GIVEN ENTRIES:
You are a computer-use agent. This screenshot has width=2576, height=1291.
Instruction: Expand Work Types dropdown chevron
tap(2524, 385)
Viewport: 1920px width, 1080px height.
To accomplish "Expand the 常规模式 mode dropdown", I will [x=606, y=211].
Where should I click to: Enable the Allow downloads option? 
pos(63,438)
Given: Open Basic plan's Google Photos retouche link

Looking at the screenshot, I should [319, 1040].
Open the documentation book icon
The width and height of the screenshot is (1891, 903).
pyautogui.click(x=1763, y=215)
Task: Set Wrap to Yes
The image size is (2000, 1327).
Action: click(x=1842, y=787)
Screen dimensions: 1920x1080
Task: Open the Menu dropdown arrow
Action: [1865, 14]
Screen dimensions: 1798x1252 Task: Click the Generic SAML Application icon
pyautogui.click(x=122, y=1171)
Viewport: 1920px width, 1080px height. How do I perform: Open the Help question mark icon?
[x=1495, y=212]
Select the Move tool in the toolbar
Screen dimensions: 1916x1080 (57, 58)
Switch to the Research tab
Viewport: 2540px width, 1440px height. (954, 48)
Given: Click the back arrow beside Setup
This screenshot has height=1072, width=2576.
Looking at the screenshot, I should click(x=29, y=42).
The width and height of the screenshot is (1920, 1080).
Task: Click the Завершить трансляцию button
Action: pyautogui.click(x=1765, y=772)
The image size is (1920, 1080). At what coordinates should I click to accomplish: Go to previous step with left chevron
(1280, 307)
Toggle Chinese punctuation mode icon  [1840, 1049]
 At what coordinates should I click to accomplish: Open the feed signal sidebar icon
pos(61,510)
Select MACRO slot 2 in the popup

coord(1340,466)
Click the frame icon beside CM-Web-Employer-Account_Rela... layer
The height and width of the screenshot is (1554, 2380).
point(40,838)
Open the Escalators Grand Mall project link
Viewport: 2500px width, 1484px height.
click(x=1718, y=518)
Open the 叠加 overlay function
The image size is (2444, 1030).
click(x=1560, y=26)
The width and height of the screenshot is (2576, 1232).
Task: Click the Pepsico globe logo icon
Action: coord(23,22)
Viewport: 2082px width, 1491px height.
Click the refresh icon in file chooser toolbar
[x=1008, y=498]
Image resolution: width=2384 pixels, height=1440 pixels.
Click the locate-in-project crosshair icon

HOW TO COMPLETE THIS TASK: Check the records above line by line and tally those holding the string "mode". Answer with the number only.

RESPONSE AREA: 2